Work request: Print the range of lines that opens with the line containing "1080x594 pixels." and closes with the last line of the listing. Include both ends; print nothing more.

Supplied data:
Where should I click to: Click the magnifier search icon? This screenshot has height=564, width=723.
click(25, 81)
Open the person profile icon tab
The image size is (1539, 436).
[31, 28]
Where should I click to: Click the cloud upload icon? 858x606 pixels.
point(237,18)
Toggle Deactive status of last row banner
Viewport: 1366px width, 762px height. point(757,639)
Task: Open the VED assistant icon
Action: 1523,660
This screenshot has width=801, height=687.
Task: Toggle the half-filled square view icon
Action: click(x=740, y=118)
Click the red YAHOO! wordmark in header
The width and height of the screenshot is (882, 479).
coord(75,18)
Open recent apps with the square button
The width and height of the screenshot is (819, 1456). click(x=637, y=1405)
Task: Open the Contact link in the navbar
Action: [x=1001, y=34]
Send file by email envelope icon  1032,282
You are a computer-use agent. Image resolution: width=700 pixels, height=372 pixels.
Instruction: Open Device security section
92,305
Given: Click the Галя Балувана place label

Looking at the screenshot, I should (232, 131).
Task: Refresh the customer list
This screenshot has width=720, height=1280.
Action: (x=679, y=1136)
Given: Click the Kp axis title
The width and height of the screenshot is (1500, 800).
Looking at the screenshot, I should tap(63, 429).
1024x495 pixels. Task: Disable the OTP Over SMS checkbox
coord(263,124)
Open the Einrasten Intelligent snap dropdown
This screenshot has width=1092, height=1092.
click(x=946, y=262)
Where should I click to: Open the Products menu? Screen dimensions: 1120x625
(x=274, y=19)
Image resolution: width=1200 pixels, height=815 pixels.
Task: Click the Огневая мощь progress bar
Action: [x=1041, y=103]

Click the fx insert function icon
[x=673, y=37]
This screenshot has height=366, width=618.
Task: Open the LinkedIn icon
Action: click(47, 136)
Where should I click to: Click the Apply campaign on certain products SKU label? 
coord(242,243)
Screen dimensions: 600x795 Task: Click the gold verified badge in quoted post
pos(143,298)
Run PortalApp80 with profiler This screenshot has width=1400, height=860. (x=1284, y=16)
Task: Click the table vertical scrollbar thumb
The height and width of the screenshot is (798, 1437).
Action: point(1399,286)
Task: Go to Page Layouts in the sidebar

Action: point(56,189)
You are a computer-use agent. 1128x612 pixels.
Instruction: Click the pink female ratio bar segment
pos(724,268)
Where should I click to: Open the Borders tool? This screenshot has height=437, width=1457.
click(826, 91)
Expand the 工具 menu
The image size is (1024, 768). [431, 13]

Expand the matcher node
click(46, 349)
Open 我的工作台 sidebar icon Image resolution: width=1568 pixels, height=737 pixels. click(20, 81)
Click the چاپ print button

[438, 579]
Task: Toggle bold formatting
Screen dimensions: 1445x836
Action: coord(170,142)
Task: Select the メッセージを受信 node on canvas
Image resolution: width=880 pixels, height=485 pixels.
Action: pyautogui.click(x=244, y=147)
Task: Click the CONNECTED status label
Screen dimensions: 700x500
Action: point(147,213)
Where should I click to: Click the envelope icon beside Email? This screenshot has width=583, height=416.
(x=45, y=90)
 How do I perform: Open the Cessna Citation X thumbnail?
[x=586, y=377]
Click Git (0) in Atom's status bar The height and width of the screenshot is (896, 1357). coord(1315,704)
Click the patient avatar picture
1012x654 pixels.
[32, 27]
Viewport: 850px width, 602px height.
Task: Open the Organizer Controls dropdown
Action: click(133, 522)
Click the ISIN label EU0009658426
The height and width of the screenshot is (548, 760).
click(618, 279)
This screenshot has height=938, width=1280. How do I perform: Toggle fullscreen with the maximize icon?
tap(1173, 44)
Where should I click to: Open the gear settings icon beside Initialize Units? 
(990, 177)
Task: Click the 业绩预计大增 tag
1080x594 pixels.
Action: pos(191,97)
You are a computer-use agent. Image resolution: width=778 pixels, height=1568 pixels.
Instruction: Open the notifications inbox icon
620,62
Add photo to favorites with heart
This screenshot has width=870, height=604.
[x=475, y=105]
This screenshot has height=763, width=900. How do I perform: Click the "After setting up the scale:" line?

Reply:
1080x594 pixels.
Action: pos(191,97)
You are a computer-use agent. Image resolution: width=778 pixels, height=1568 pixels.
Instruction: Open the notifications inbox icon
620,62
Add photo to favorites with heart
This screenshot has width=870, height=604.
[x=475, y=105]
This screenshot has height=763, width=900. How do I perform: Click the "After setting up the scale:" line?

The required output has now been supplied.